What is Melanoma?

Melanoma is a type of skin cancer. While it is far less common than other skin cancers like a basal cell or squamous cell, it is the most aggressive and life-threatening. It is usually found in uneven black or brown moles that are new, or existing moles that have changed with time. It can also appear as a bruise or marks under fingernails. Cancer is the result of cells in the body that begin to grow out of control. Melanoma begins in Melanocytes, one of the 3 main types of cells found in the skin. Melanocytes create brown pigments, more commonly known as melanin.

This is what makes your skin appear tan or brown in color. Melanin is an essential part of your skin’s defense, as it protects other layers of skin from harmful ultraviolet rays. When the melanocytes become cancerous, they are referred to as melanoma. Other common names for this particular type of cancer are malignant melanoma and cutaneous melanoma.

The mutations can occur anywhere on your skin, but they are more likely to be on a man’s chest and back or a woman’s legs. They are also common on the face and neck. Basically, anywhere that has had a lot of exposure to the sun has an increased risk for melanoma.

However, it is possible for melanoma to develop on the eyes, mouth, and genitals, although this is much less likely. While melanoma will only start on the skin, it is possible for it to spread to other organs, and even to your bones. Melanoma cells are still capable of making melanin, which is why the tumors are more often than not a black or brown color. There are some cells, however, that do not produce melanin and the resulting tumors can be white, pink, or tan. There are three different categories of melanoma: Cutaneous Melanoma, Mucosal Melanoma, and Ocular Melanoma.

Cutaneous Melanoma is when melanoma is found on the skin and is the most common form of melanoma.

Within this category, there are 3 more groupings:

  • Superficial Spreading – Superficial spreading melanoma makes up nearly 70% of all melanoma cases. This melanoma can look a lot like freckles when it first starts, but then what appeared to be new freckles begin to grow vertically. Because it is present on the surface of the skin, those who are aware of existing moles and watch for new or changing conditions often detect them themselves.
  • Mucosal Melanoma- Very rare, mucosal melanoma is only 1% of melanoma diagnosis. Most common in the head and neck region, it also presents in the anorectal region, in female genitals, the esophagus, gallbladder, bowel, conjunctiva, and urethra. Because of the locations and how rare it is, melanomas are often not discovered until they are quite advanced.
  • Ocular Melanoma – This is a rare form of melanoma that develops in the eye. Even though it is the most common eye cancer, ocular melanoma is still very rare. It does not develop on parts of the eye that you would notice if you were checking for spots in the mirror, but can be detected during an eye exam by an ophthalmologist.

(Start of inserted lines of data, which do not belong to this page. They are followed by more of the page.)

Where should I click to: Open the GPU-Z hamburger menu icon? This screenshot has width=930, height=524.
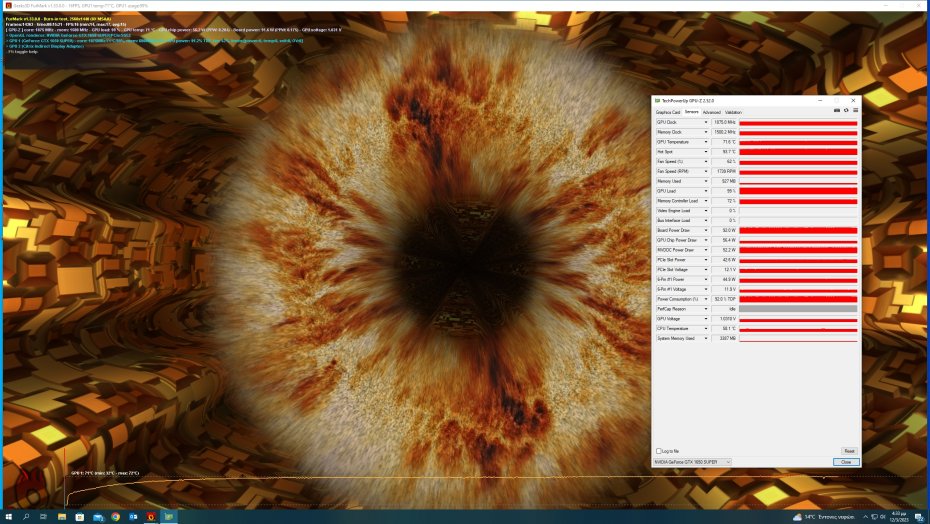point(854,110)
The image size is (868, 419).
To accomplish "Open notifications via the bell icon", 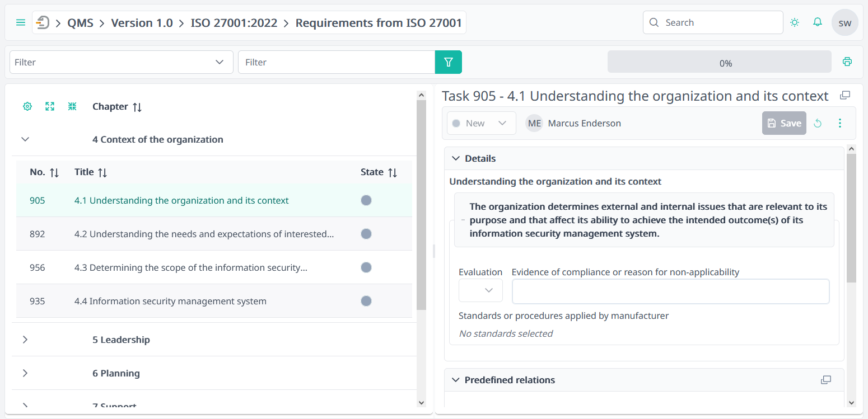I will tap(817, 22).
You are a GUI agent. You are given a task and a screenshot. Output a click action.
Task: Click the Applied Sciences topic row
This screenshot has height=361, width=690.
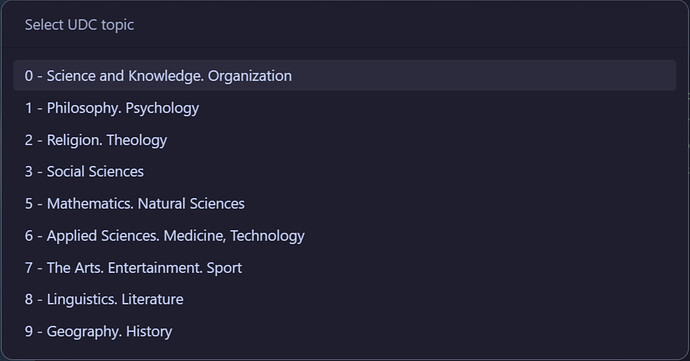[x=345, y=236]
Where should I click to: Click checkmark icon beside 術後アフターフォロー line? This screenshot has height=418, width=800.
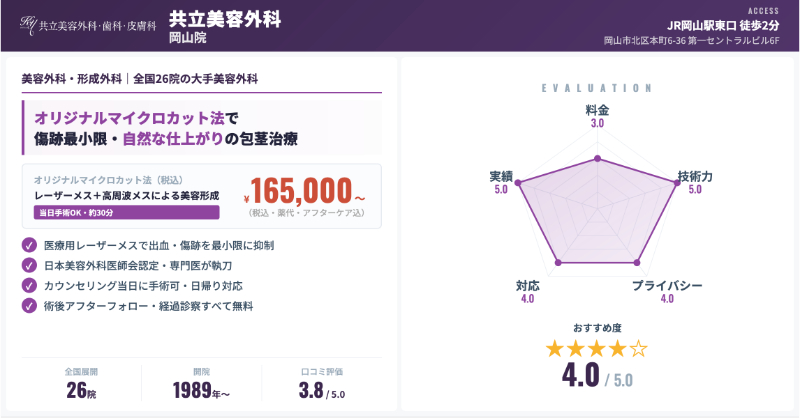[28, 305]
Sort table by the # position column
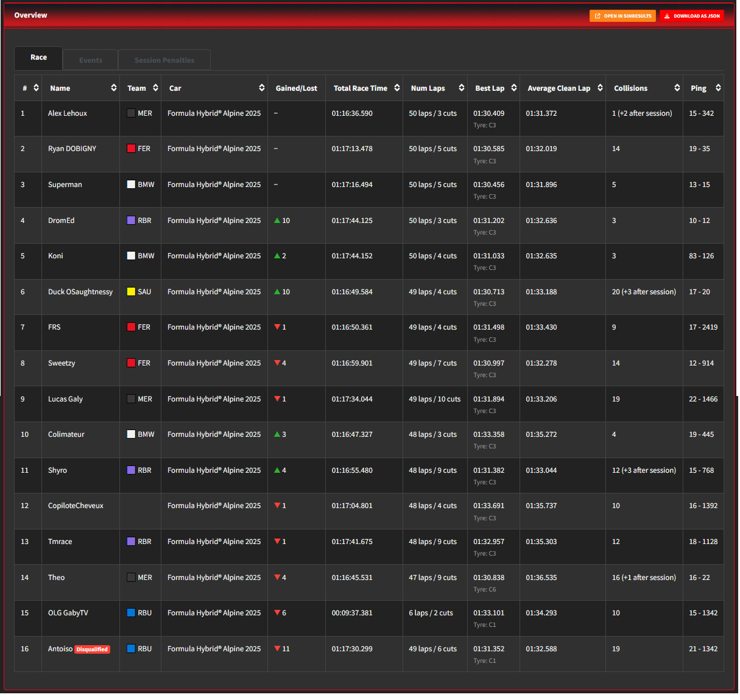Image resolution: width=740 pixels, height=700 pixels. 36,88
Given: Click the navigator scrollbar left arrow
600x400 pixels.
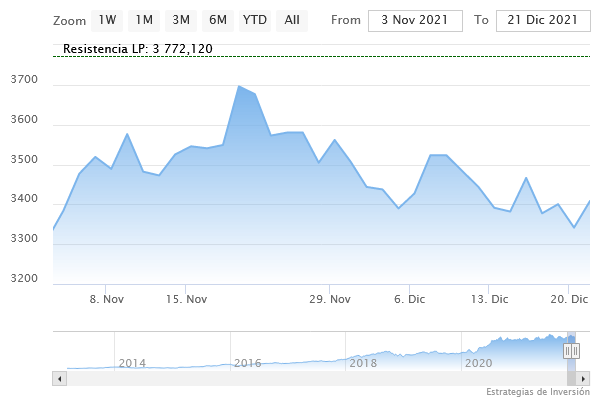Looking at the screenshot, I should pos(59,379).
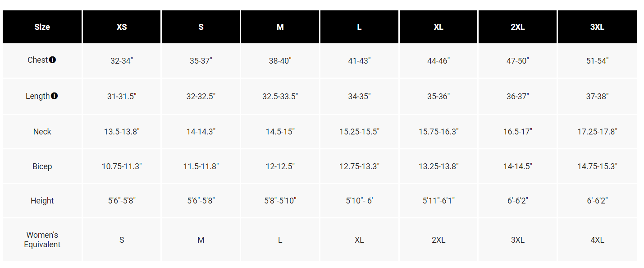Click the Bicep row label

[42, 166]
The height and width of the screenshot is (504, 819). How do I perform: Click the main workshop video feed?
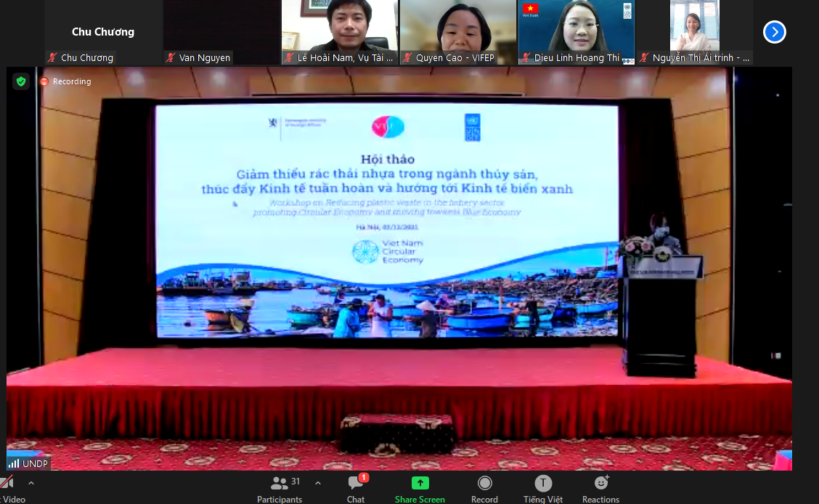[x=399, y=269]
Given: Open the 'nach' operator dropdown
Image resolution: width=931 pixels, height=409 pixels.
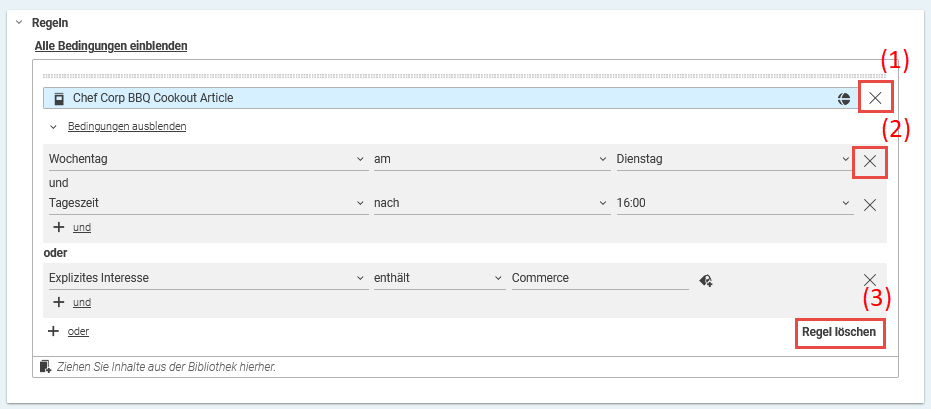Looking at the screenshot, I should coord(490,203).
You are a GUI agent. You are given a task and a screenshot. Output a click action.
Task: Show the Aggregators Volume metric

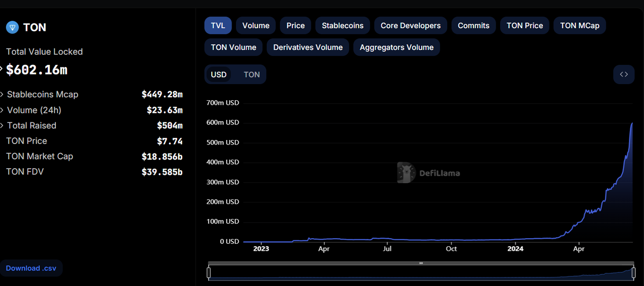point(396,47)
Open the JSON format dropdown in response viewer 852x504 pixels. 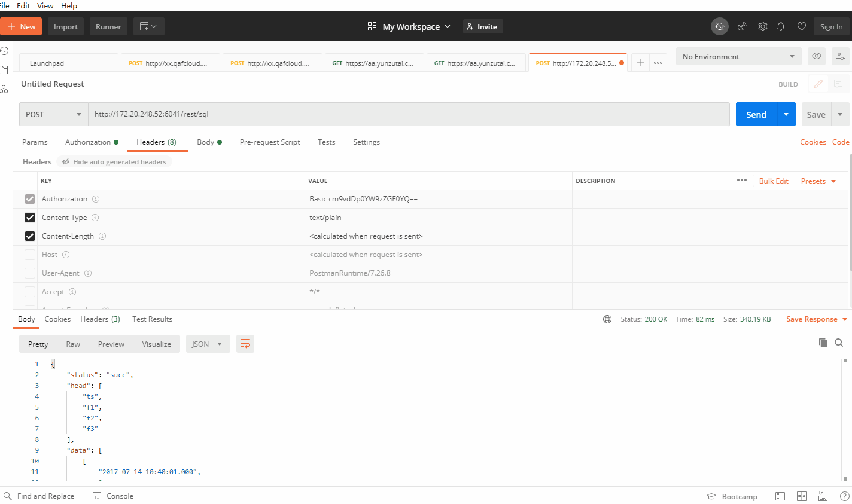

Melanoma is cancer with an ancient history. First recorded by Hippocrates in the 5th century BC, he described it as melas oma, which in Greek means a dark tumor. From the 5th century to now, we have made great progressions in our understanding of these tumors.

In Peru, archeologists found mummies dating to the 4th century that had evidence of melanoma on their skeletons. These mummies were estimated to be 2400 years old. In 1787, John Hunter became the first man to operate on melanoma. He was not sure exactly what he was dealing with but knew it was cancerous. He successfully removed the tumor and had it preserved.

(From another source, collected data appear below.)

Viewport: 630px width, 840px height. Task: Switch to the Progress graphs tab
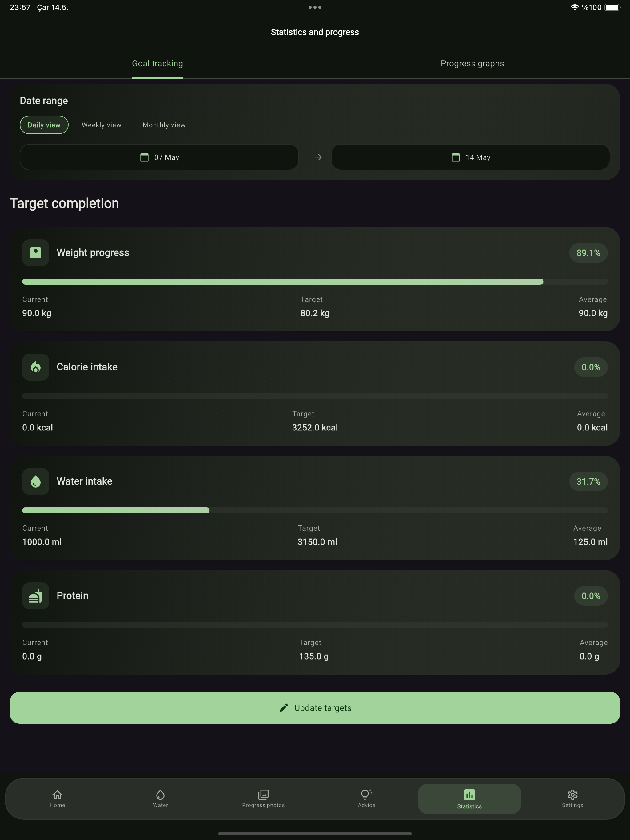point(472,63)
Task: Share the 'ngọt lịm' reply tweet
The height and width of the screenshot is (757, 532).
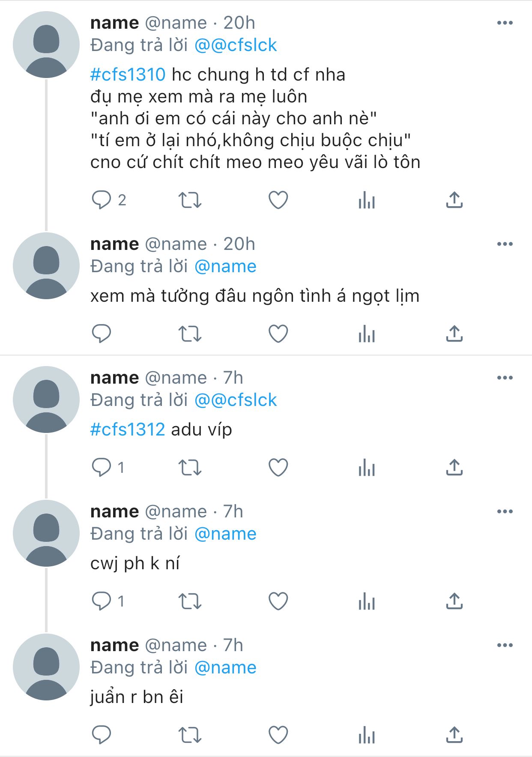Action: [x=454, y=334]
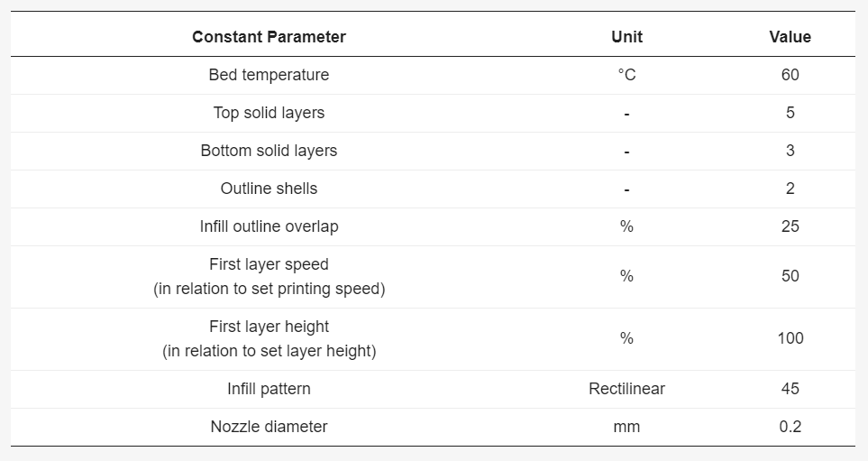Click the value 60 for bed temperature
This screenshot has width=868, height=461.
[x=790, y=75]
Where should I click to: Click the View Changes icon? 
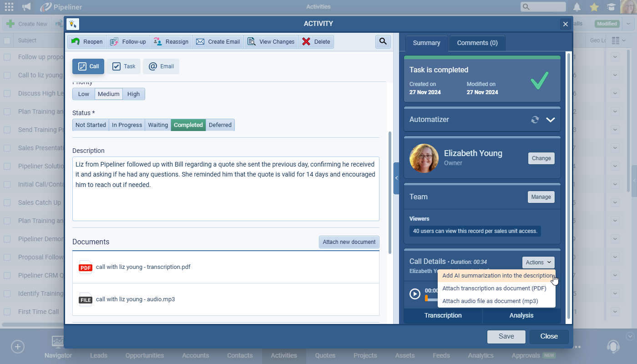coord(251,42)
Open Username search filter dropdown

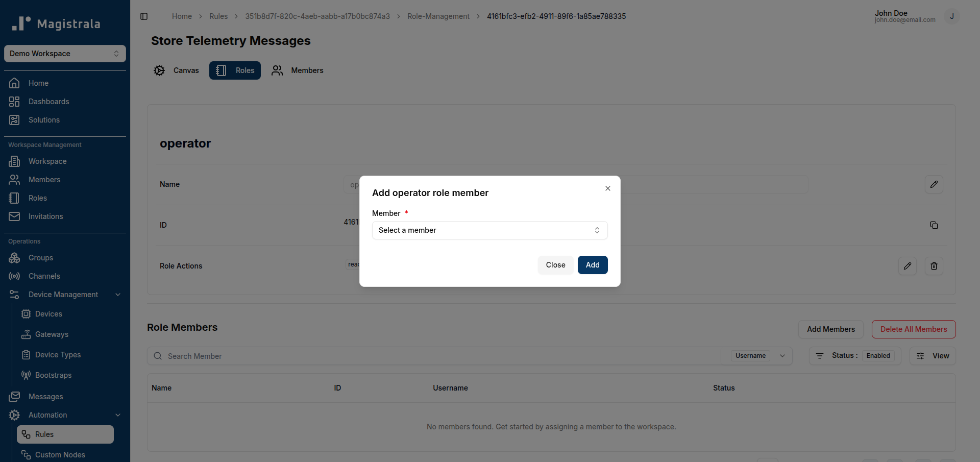[760, 356]
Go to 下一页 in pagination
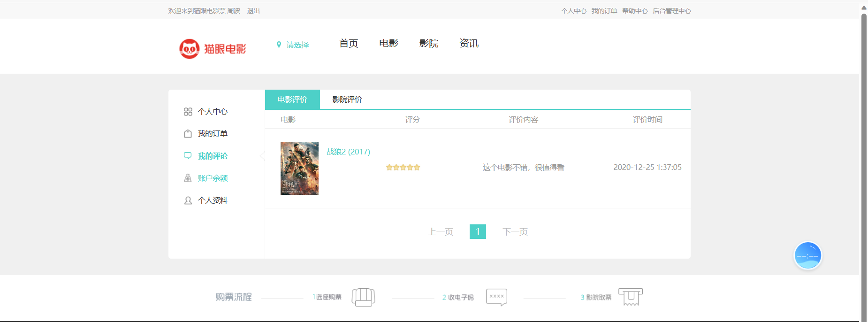This screenshot has height=322, width=868. [x=515, y=231]
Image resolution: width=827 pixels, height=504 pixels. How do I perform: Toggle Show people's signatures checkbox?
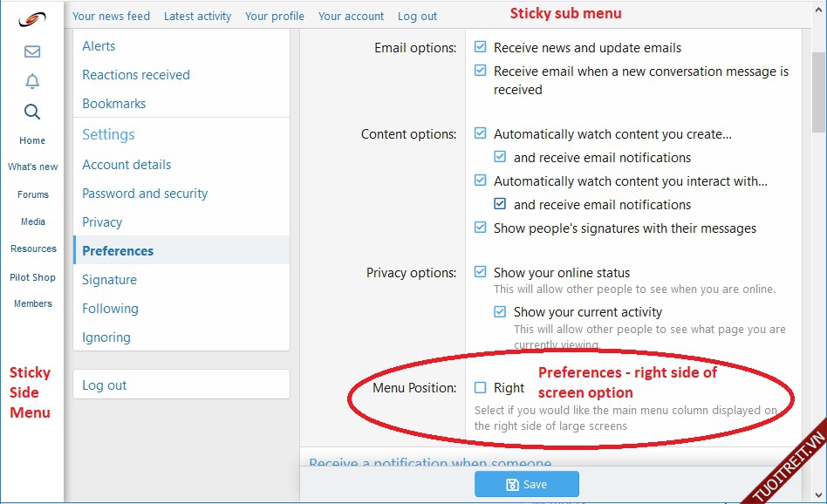pos(481,228)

Because he was able to preserve it, it was examined almost 200 years later in 1968 and identified as metastatic melanoma. 1804 brought the understanding that melanoma was different than other cancers.

Rene Laennec observed the differences, which prompted the introduction of the term melanoma by Sir Robert Carswell in 1838.

Samuel Cooper, in 1844 was the first to formally address issues with melanoma that we still know to be true today. He realized that if a melanoma was caught early enough, moves could be made to remove it. Also, it was left to reach an advanced state, treatment and recovery were much less likely or successful. The belief that removal of the tumor alone was not enough to cure a patient, and that lymph nodes should also be removed was introduced in 1892 by Herbert Snow. He had correctly observed that the cancer was not always limited to a specific location and that sometimes it spread to nearby lymph nodes.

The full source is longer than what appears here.